Snakes do not sting , Snakes bite.
Snakes have no urinary bladder.
Snakes have sebaceous glands known as the Harderian or Harder's gland. This gland is associated with the eye and secretes an oily fluid that serves to lubricate the nictitating membrane.
In secretions of the Harder's gland contribute to saliva, thus facilitating lubrication of captured prey before swallowing.
The heart of the snake is three chambered.
The left lobe of the lungs is smaller than the right or is altogether absent.
As a snake moves, it flicks its forked tongue rapidly in and out . It is actually picking up chemical particles from the air and the ground. When the snake withdraws its tongue, it passes these particles from the air into a "smelling" organ called the Jacobson's organ.
Before the snake sheds its skin, the eyes appear milky. This is because the dead skin is separated from the living skin underneath it. Snakes shed their skin in one piece. The skin starts to peel off the head, it then turns inside out until the skin is completely separated form the rest of the snake.
Lacking teeth, snakes must swallow their meal whole, and since the dinner is often several times the girth of the dinner, the snakes must make some allowances for the victims different sizes, snakes have an unusual design of their jaws, allowing them to swallow huge prey.

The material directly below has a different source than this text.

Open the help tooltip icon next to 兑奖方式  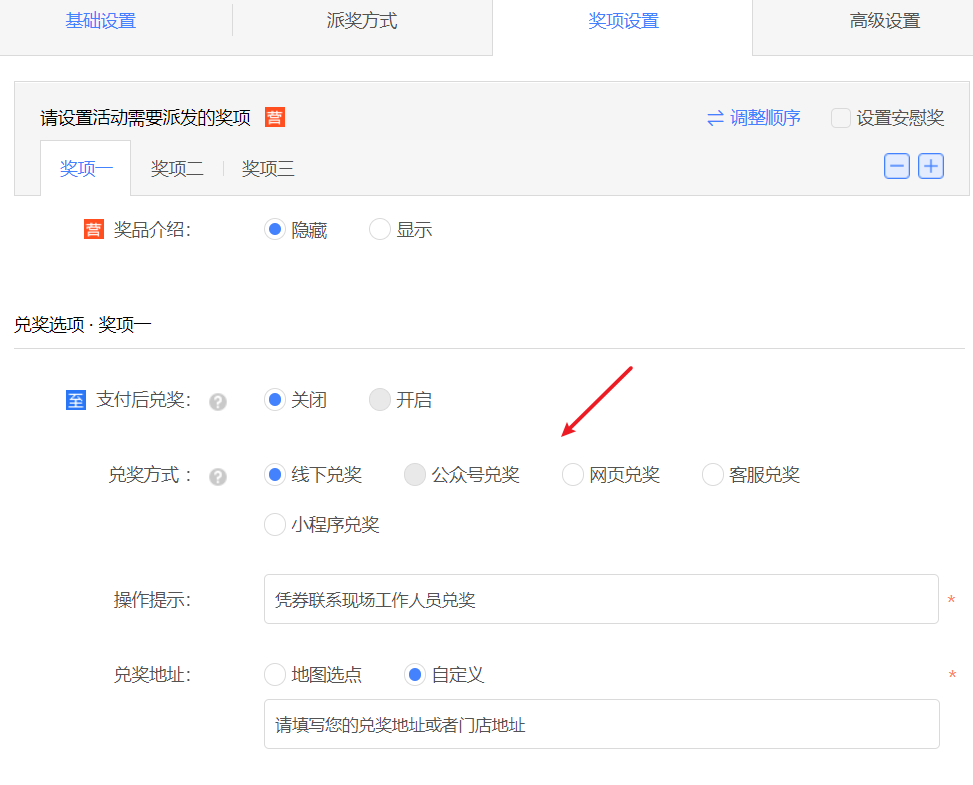tap(218, 477)
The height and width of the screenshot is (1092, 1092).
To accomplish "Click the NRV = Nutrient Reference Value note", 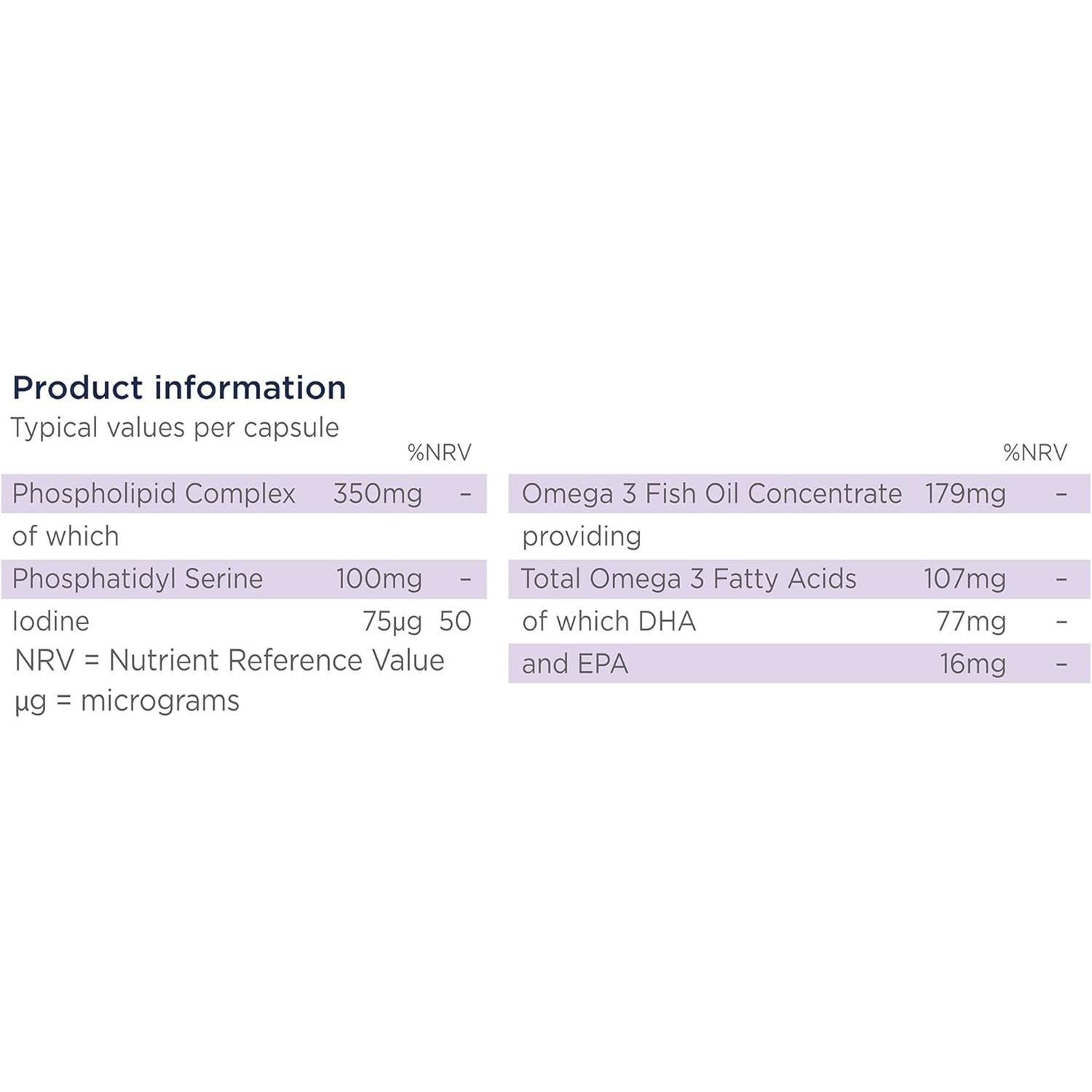I will click(229, 660).
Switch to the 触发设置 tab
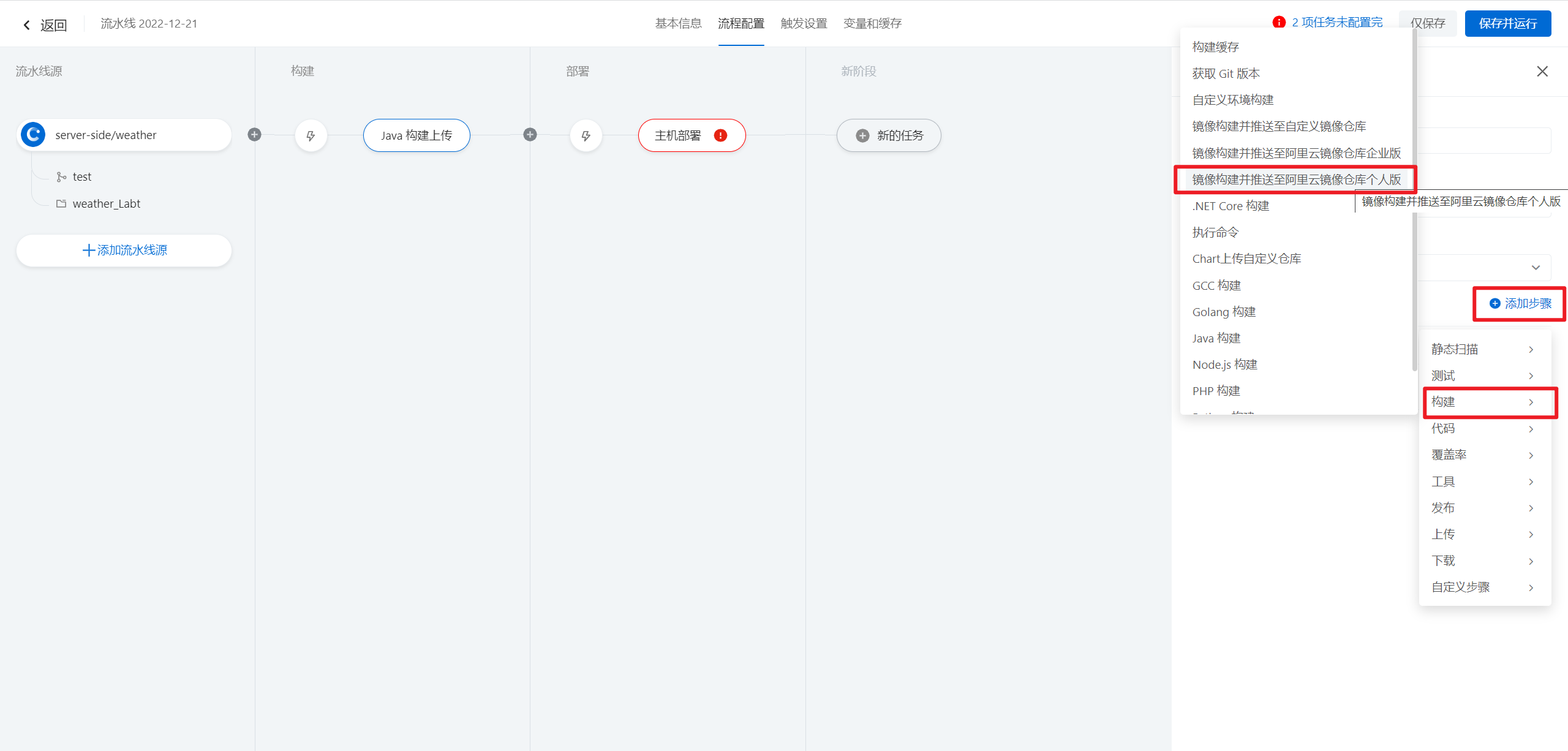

Constrictive snakes wind themselves around the prey tightening their coils until their prey no longer breathes.
SNAKES move in (4) Four ways:-
CONCERTINA - The Snake bunches it's body up, gripping the ground under its head. it then throws its head forward gripping with it's tail.
SERPENTINE - The Snake throws its body into sideways waves, pressing against bumps and stones in the ground.
SIDE-WINDING - A few snakes use this method for moving over sand. The Snake rapidly pushes its body to the side and gradually moves forward as he pushes itself.
TRACTION - Some snakes crawl in a straight line. They use the broad scales on the underside to drag themselves along.